Challenge 1
In the braided cinnamon bread recipe, how large should the Dutch oven be?
Challenge 2
From the braided cinnamon bread recipe, reproduce word for word the passage starting at "This impressive cinnamon-infused" and ending at "lovely soft dough.".
Challenge 3
Condense the paragraph of the braided cinnamon bread recipe that opens with "If you don’t have a dough hook" into a short bulleted list that keeps its main facts.

Excerpted text

============

This impressive cinnamon-infused loaf is topped with sweet vanilla glaze and toasted pecans and makes use of your Dutch oven for baking. It makes a very large loaf, so be sure to use a Dutch oven 5 1/2 quarts or larger.–Vernon Winterton
Braided Cinnamon Bread FAQs
If you don’t have a dough hook, or you just can’t find yours, you can always knead the dough by hand. It’s a lot more work, but the bright side is that you’ll get a great workout. For this recipe, just ignore the dough hook reference in step one, and mix in a bowl. When your dough is formed, plop it onto a clean, lightly floured surface, and knead by hand until you have a lovely soft dough.
Well, it really depends on what you’re baking. For artisan or no-knead doughs that proof for long periods of time, you’ll need active dry yeast. For quick-rising breads, instant yeast works just fine. Need more information? Read What’s the Difference Between Yeasts?
Braided Cinnamon Bread
For the bread
- 2 cups warm water
- 1 cup plus 3 tablespoons granulated sugar, divided
- 2 tablespoons plus 1/2 teaspoon active dry yeast
- 1 tablespoon kosher salt
- 3 tablespoons (1 1/2 oz) unsalted butter, at room temperature
- 1 cup whole milk
- 7 1/2 cups all-purpose flour, divided, plus more if needed
- Mild vegetable oil, for the bowl
- 1 stick (4 oz) unsalted butter, melted, divided
- 1/2 cup light brown sugar
- 1 tablespoon ground cinnamon
- Cooking spray
For the glaze
- 1 cup (4 oz) confectioners’ sugar
- 1 to 2 tablespoons whole milk
- 1/2 teaspoon vanilla extract
- 1/2 cup chopped pecans
Make the bread
- In a large mixing bowl or using a stand mixer fitted with the dough hook, combine water, 2/3 cup (167 g) sugar, and yeast. When foamy, add salt, softened butter, milk, and 5 cups (675 g) flour. Stir until well mixed then add remaining 2 1/2 cups flour, 1/2 cup at a time. Tip dough out and onto a lightly floured surface, knead until a soft dough forms, adding more flour if needed, 3 to 5 minutes.

============

Data segment

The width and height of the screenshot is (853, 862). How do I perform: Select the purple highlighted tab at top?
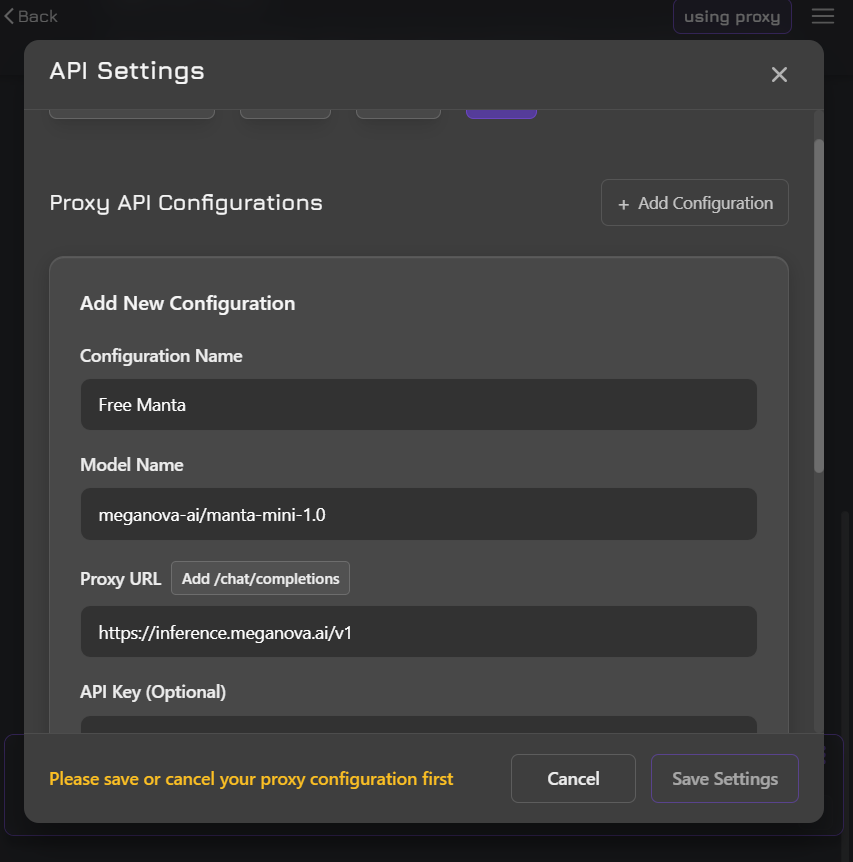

============

Exercise solution 1
5 1/2 quarts or larger

Exercise solution 2
This impressive cinnamon-infused loaf is topped with sweet vanilla glaze and toasted pecans and makes use of your Dutch oven for baking. It makes a very large loaf, so be sure to use a Dutch oven 5 1/2 quarts or larger.–Vernon Winterton
Braided Cinnamon Bread FAQs
If you don’t have a dough hook, or you just can’t find yours, you can always knead the dough by hand. It’s a lot more work, but the bright side is that you’ll get a great workout. For this recipe, just ignore the dough hook reference in step one, and mix in a bowl. When your dough is formed, plop it onto a clean, lightly floured surface, and knead by hand until you have a lovely soft dough.

Exercise solution 3
- Without a dough hook, you can knead the dough by hand.
- Hand kneading takes more work but gives you a good workout.
- Skip the dough hook reference in step one and mix in a bowl.
- Once the dough forms, turn it onto a clean, lightly floured surface and knead until soft.